Infectious causes were also carefully excluded, as bacterial cellulitis or deep skin infections can present with erythema, pain, and systemic inflammatory markers. However, the distribution, multiplicity of lesions, and biopsy findings were not consistent with an infectious process. The lack of organisms on histological examination further supported a sterile inflammatory etiology.
Management of Sweet syndrome primarily involves systemic corticosteroids, which are considered first-line therapy. The rapid response observed in this patient is typical and often serves as both a therapeutic and diagnostic confirmation. In cases where corticosteroids are contraindicated or ineffective, alternative therapies such as colchicine, dapsone, potassium iodide, or immunosuppressive agents may be considered.
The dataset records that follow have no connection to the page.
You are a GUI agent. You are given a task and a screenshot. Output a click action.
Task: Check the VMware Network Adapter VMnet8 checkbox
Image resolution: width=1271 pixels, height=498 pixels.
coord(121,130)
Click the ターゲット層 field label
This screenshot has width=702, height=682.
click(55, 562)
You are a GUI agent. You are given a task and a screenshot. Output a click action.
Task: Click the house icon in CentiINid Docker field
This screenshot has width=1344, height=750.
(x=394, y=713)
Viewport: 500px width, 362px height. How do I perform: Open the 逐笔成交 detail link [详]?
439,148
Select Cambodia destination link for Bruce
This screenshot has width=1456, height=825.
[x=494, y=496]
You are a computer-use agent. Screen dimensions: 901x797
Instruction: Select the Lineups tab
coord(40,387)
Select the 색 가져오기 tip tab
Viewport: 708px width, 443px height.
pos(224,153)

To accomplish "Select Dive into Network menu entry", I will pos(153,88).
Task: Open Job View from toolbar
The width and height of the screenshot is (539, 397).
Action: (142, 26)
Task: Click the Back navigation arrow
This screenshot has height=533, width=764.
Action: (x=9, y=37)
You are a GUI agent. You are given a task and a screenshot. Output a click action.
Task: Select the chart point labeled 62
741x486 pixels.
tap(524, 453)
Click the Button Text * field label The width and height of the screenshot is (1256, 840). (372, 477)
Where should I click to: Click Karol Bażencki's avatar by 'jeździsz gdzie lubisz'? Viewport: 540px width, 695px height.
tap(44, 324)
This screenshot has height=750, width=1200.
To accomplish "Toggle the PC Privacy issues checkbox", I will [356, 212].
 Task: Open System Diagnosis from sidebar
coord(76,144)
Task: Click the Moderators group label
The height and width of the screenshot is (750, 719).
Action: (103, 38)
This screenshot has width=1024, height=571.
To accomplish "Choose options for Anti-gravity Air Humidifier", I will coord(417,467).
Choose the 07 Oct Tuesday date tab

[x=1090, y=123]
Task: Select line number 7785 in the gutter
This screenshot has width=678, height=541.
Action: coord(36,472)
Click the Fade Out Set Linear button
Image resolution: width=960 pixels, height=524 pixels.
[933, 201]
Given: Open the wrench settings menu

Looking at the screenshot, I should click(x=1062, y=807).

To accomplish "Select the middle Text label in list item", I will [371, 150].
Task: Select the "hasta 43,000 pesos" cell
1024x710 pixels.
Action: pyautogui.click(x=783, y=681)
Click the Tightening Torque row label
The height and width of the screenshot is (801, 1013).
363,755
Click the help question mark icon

Treatment duration is typically tapered gradually to prevent recurrence, as abrupt discontinuation may lead to relapse.
Equally important in management is the identification and treatment of any underlying cause. If Sweet syndrome is secondary to infection, malignancy, or medication exposure, addressing the root trigger is essential for long-term control. In this case, discontinuation of the suspected drug was already initiated, and further monitoring was recommended to evaluate for recurrence or systemic disease development.
Follow-up care plays a critical role in patient management. Even when initial symptoms resolve, patients require ongoing observation to monitor for recurrence and to reassess for any evolving systemic conditions, particularly hematologic malignancies that may initially present subtly. Repeat laboratory testing and clinical evaluations are often necessary over time.
This case underscores several key clinical principles. First, it highlights the importance of recognizing the pattern of acute, painful, neutrophil-rich skin lesions as a potential indicator of Sweet syndrome. Second, it demonstrates the value of early biopsy in establishing a definitive diagnosis in dermatologic conditions with broad differentials. Third, it emphasizes the importance of considering drug-induced etiologies in acute inflammatory presentations and acting promptly to discontinue suspected agents. Finally, it illustrates how cutaneous findings can serve as a window into systemic disease processes, sometimes preceding or revealing deeper underlying pathology.
Ultimately, Sweet syndrome represents a striking example of the intersection between dermatology and systemic immunology. While the skin manifestations are often dramatic and distressing, they are usually highly responsive to treatment. However, the condition should never be viewed in isolation, as it may signal broader systemic involvement. Careful diagnostic evaluation, prompt treatment, and vigilant follow-up are essential components of optimal patient care in such cases.